If you read any impartial account of the trial or watched any of the proceedings on television, you would know that the prosecution failed miserably to prove its case. The prosecution witnesses were far from credible and in most instances their testimony was easily torn apart by the defense. We’ve all seen the video of Rachel Jeantel on the witness stand during cross examination by the defense, telling everyone that she cannot read cursive, even though the note she was reading was supposedly penned by her. Then, the prosecution even admitted that she lied. This was pretty much the direction the prosecution’s case took.

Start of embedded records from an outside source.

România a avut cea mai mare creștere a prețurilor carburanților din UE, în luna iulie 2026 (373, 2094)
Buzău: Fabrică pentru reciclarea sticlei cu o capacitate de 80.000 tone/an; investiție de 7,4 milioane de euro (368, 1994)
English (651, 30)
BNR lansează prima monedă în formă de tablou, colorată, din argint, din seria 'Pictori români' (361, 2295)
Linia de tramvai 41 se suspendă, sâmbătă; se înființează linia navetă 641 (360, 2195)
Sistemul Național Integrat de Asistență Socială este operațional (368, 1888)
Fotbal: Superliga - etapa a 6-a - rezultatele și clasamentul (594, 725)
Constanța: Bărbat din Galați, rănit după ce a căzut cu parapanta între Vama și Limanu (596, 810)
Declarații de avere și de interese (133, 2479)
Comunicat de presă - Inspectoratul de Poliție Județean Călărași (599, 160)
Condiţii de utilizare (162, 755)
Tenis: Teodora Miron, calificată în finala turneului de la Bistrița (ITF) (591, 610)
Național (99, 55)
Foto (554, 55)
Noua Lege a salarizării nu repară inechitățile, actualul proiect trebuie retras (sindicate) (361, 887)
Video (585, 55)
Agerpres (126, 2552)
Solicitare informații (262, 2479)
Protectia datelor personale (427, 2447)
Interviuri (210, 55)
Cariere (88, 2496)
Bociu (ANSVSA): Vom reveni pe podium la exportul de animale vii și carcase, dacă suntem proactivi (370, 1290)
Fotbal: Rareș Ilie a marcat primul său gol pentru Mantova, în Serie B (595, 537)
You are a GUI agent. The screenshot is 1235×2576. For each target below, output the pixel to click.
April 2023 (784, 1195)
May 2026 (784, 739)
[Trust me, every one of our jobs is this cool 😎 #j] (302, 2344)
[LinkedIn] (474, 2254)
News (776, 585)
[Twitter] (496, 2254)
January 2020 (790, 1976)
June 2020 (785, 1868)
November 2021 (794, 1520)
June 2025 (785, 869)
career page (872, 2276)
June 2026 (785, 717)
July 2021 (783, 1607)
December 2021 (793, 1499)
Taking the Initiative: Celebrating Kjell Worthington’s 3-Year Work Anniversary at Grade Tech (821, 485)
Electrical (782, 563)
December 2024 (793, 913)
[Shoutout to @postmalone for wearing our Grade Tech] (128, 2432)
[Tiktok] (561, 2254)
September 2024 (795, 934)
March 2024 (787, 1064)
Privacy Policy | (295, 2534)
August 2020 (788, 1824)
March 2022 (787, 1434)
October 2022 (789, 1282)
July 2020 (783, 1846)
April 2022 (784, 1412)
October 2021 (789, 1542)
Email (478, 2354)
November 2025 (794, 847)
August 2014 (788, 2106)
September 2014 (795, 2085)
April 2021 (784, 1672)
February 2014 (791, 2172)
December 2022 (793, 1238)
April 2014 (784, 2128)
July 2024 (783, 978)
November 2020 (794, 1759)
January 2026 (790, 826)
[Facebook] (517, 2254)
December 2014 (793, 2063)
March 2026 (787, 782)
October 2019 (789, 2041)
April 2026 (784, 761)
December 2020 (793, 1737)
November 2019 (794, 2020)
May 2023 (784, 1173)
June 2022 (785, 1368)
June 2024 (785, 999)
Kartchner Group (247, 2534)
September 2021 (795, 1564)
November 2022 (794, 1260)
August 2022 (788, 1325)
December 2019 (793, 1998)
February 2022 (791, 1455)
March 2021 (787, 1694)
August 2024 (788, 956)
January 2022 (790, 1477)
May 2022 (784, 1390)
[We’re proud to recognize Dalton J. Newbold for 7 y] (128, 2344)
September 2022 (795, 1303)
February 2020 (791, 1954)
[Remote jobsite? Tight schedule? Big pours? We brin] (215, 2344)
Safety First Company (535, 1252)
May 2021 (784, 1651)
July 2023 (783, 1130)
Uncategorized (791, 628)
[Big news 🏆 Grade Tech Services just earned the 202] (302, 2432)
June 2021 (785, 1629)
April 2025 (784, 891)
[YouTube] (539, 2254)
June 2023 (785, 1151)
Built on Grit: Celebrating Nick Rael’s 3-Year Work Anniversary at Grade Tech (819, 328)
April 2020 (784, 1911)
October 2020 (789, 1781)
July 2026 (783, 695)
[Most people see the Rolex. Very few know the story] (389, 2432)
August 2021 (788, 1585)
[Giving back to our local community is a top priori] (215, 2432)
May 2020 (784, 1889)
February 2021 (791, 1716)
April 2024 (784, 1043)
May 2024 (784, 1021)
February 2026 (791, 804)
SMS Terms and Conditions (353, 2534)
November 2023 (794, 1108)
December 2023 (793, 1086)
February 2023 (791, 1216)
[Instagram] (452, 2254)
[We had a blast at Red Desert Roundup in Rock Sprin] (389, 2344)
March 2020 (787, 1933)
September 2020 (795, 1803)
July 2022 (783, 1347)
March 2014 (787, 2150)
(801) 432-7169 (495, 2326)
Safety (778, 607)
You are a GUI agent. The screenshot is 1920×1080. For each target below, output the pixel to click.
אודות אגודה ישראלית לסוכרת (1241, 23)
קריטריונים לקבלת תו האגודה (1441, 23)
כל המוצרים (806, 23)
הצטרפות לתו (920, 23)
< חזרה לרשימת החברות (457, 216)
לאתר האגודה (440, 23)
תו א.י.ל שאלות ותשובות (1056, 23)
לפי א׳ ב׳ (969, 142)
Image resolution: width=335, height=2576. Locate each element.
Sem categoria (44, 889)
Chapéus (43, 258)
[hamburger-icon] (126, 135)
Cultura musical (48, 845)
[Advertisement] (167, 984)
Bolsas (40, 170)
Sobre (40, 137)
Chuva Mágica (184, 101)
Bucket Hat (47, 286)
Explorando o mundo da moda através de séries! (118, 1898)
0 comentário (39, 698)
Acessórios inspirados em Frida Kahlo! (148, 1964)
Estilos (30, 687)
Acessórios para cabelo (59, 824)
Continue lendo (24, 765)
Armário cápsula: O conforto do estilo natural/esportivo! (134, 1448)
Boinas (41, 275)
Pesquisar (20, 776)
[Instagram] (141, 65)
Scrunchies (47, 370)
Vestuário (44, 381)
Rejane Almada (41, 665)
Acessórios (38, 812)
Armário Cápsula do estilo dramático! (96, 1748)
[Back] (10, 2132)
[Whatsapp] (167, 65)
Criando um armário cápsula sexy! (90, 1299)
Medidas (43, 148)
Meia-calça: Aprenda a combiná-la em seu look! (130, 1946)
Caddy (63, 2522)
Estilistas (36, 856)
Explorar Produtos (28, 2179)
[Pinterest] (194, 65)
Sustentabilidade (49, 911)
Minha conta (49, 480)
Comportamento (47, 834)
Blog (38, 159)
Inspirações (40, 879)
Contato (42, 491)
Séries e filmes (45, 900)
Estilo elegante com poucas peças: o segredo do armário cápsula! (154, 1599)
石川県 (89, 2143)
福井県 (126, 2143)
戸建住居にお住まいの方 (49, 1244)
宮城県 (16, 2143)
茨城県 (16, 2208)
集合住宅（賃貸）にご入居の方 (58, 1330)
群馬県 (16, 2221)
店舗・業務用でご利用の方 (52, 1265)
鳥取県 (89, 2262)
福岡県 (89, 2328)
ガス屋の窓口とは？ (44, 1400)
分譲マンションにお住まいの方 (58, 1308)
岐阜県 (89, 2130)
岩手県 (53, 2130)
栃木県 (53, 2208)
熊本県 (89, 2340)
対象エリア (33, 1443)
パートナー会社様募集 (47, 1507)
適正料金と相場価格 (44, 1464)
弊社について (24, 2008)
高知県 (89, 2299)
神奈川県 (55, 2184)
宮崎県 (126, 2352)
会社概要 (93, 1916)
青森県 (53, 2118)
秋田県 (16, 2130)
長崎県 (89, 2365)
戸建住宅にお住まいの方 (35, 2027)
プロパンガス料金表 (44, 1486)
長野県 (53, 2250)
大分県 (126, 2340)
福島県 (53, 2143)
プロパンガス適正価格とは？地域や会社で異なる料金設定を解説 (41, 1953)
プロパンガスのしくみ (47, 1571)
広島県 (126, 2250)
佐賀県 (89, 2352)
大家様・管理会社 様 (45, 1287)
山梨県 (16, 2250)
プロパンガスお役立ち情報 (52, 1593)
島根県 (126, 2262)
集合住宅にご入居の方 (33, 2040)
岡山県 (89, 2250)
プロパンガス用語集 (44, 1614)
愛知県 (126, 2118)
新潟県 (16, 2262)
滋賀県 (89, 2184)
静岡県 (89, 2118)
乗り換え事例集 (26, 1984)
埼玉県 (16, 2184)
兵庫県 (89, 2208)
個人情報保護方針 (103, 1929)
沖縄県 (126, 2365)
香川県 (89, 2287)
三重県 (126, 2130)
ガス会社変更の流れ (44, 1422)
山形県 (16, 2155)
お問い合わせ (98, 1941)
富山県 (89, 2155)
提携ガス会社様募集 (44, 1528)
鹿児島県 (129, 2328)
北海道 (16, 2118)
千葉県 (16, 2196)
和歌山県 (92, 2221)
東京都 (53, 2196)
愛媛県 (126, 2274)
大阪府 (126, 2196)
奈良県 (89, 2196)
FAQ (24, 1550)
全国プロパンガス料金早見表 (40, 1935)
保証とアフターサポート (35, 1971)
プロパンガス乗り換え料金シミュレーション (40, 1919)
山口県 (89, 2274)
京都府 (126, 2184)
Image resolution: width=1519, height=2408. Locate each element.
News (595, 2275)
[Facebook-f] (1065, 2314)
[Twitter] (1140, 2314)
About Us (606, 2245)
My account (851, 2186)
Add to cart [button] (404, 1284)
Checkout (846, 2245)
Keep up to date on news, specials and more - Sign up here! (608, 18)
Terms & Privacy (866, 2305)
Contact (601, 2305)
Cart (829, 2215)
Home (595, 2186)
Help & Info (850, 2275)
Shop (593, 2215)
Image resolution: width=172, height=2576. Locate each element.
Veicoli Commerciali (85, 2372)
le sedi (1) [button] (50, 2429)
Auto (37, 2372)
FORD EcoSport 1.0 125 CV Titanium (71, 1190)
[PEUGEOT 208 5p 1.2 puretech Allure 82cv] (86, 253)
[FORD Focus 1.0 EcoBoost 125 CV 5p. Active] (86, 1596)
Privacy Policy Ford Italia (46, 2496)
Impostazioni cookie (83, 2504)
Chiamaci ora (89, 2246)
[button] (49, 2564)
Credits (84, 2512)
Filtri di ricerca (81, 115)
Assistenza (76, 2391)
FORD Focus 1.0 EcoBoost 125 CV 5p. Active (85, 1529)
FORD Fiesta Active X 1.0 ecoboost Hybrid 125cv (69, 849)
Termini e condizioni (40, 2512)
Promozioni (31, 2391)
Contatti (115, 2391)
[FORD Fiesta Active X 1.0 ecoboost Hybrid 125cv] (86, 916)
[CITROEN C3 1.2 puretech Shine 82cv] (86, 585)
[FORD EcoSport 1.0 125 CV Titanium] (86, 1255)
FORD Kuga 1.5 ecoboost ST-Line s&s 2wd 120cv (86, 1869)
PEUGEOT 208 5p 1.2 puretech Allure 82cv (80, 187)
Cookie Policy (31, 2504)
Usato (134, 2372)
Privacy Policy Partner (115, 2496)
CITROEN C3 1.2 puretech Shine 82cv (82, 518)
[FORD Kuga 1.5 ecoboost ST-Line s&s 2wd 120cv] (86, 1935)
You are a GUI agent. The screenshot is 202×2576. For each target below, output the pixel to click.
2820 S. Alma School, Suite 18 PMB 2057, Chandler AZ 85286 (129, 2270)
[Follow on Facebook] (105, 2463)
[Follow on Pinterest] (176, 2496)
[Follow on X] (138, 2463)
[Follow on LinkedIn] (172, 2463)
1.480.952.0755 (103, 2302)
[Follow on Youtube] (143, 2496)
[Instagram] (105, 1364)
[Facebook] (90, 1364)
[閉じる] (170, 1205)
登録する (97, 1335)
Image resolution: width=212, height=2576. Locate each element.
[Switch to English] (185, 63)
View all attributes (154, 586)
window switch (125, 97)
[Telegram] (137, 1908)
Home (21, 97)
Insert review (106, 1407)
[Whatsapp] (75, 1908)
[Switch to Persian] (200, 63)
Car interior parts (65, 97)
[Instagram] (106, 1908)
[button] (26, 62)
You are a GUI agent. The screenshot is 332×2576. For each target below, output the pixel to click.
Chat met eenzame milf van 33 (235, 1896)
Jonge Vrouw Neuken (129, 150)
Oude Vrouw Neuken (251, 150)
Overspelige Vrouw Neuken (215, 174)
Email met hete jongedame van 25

But the gist of this post is about the jury. The six women on that jury had to weigh all of the evidence brought by the prosecution. They had to determine if the prosecution proved 2nd degree murder and, according to the judge’s instructions to the jury, they had to weigh the evidence against a possible last second invention of a charge of manslaughter brought by the judge. When all was said and done, the jury refused to convict. They stood their ground and brought back the only verdict possible. They understood that Mr. Zimmerman was innocent until proven guilty and the prosecution proved nothing. Despite the sequestration of the jury, they knew how racially charged this trial was. How could they not? They could see Mr. Zimmerman at the defense table and I’m sure they wondered how the press could call him a White Hispanic when it is clear looking at him that he is Latino. Why say “White” Hispanic? Why not just say “Hispanic” or more correctly, “Latino?”
Even with all of that the jury had one more thing with which to contend. Over the last 10 years there have been no end of stories of how someone’s personal information (address, phone numbers, etc.) was published on the web. These people were harassed and intimidated. They were threatened with violence up to and including death. There is no way the jury could have NOT been aware of these instances of the worst Gestapo-esque tactics. They were in the news month after month. They knew that there was a possibility that their OWN personal information could be leaked to the web and that they could receive the same intimidation and the same threats of violence. Yet, they still had the courage to find Mr. Zimmerman not guilty! If nothing else proves the prosecution’s case was the weakest of the weak, that one thing does!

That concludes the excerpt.